> _TASK INPUTS_:
* * * * *
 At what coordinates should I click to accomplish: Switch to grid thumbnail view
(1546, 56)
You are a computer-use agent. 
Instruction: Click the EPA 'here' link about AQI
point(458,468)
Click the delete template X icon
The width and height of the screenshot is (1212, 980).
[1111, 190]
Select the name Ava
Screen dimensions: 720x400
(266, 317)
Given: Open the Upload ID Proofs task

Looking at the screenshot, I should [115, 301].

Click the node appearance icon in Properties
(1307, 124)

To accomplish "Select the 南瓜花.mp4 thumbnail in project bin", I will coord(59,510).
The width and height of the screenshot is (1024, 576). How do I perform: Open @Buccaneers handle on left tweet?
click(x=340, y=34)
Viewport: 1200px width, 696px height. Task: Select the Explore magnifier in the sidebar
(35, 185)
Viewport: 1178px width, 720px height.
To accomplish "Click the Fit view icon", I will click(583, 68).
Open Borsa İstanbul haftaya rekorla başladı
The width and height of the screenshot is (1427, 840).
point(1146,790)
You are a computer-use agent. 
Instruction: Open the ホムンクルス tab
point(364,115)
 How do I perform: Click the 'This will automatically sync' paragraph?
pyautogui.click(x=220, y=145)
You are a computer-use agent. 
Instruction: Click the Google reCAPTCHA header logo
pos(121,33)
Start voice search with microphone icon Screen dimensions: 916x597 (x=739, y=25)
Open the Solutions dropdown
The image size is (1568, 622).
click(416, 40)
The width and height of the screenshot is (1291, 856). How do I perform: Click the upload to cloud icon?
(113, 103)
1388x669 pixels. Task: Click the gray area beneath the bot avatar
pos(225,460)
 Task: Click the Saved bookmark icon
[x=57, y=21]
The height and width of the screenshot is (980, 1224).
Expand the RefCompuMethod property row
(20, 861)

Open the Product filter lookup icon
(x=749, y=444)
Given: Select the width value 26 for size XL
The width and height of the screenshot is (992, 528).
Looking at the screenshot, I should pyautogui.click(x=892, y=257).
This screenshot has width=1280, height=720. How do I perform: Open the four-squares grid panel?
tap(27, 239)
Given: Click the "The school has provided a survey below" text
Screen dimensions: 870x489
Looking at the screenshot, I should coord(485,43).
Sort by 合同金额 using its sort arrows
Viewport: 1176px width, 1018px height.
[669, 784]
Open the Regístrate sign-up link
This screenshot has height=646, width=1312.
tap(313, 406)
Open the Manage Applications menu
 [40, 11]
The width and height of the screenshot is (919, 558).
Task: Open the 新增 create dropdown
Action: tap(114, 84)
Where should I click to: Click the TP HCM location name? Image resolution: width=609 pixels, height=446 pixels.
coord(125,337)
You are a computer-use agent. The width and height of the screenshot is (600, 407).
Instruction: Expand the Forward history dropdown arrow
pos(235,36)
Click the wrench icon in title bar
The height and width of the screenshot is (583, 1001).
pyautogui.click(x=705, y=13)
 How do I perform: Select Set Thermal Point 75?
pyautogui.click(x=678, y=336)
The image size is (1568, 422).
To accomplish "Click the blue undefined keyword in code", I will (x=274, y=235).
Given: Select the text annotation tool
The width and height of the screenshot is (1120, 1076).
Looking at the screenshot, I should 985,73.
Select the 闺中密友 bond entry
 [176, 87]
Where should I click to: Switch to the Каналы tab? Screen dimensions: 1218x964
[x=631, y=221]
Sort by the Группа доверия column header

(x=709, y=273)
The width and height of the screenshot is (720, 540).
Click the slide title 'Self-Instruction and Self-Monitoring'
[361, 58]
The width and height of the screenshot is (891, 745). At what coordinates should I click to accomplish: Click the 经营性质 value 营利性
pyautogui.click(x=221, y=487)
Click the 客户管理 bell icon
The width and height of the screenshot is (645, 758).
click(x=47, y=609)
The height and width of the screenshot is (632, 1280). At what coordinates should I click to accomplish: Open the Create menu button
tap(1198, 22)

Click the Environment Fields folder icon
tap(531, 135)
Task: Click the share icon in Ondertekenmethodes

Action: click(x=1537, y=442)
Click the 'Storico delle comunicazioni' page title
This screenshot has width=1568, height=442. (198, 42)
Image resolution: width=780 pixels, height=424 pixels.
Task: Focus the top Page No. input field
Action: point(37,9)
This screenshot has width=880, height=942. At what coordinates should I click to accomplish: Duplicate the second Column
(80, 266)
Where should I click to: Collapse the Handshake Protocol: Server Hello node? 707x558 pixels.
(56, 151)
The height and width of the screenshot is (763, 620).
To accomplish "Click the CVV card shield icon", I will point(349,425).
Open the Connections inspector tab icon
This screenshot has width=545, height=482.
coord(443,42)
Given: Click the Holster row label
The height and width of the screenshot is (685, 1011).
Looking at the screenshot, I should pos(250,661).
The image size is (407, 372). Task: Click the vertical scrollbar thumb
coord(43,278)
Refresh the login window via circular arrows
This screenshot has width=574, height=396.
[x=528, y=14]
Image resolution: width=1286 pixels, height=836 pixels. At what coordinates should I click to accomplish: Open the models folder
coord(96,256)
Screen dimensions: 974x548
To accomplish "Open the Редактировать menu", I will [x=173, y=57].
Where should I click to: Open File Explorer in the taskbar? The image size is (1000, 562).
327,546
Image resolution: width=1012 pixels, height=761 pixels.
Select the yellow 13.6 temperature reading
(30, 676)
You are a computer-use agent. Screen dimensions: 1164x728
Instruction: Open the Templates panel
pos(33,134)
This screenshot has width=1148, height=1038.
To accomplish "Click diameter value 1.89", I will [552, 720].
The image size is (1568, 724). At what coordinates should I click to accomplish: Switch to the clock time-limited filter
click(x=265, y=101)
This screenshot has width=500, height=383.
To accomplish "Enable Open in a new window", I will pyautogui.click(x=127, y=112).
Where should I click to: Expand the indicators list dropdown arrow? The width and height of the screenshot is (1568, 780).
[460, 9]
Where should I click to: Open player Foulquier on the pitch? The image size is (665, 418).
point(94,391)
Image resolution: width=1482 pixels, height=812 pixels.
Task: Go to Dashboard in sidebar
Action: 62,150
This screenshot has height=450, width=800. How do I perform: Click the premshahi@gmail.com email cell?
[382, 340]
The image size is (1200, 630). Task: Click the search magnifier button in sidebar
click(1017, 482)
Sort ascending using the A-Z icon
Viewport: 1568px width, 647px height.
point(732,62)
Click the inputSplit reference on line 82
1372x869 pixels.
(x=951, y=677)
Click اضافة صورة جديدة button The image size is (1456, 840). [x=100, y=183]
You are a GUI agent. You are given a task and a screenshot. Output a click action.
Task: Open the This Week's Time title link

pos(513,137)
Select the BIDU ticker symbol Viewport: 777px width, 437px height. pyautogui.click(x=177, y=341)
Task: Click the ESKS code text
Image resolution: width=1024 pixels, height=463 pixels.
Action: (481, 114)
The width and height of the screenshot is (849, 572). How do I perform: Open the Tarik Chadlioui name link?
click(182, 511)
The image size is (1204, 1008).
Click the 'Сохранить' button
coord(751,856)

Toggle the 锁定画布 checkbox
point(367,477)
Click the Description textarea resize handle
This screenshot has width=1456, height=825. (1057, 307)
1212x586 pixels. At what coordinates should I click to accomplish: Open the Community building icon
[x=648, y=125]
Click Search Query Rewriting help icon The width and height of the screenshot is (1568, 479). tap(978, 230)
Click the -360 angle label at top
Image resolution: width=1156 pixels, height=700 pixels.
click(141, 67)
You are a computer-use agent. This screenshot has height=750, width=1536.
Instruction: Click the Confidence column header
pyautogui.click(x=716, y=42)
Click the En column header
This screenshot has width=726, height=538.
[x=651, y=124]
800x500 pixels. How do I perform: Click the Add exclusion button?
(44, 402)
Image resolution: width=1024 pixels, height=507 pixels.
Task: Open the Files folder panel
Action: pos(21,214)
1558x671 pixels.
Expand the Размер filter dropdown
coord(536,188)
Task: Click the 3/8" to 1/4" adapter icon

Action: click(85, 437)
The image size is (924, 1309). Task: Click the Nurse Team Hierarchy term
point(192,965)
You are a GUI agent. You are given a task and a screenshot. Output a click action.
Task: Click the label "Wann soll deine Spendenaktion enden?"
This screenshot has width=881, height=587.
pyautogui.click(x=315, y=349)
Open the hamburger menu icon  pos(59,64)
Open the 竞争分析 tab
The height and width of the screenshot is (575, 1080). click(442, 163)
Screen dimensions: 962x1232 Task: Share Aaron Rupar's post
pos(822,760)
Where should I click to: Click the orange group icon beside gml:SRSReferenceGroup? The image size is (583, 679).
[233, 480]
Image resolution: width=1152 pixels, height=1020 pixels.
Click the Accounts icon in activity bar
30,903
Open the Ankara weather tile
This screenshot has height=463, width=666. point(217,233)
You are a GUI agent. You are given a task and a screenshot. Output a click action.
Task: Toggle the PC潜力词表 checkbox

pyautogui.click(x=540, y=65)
* * * * *
> _WHAT TO WORK ON_: Take the listing above and repeat exactly the lines from the one containing "1388x669 pixels. Task: Click" through the one containing "Given: Select the width value 26 for size XL", both included.

> _SOLUTION TO THE EXERCISE_:
1388x669 pixels. Task: Click the gray area beneath the bot avatar
pos(225,460)
 Task: Click the Saved bookmark icon
[x=57, y=21]
The height and width of the screenshot is (980, 1224).
Expand the RefCompuMethod property row
(20, 861)

Open the Product filter lookup icon
(x=749, y=444)
Given: Select the width value 26 for size XL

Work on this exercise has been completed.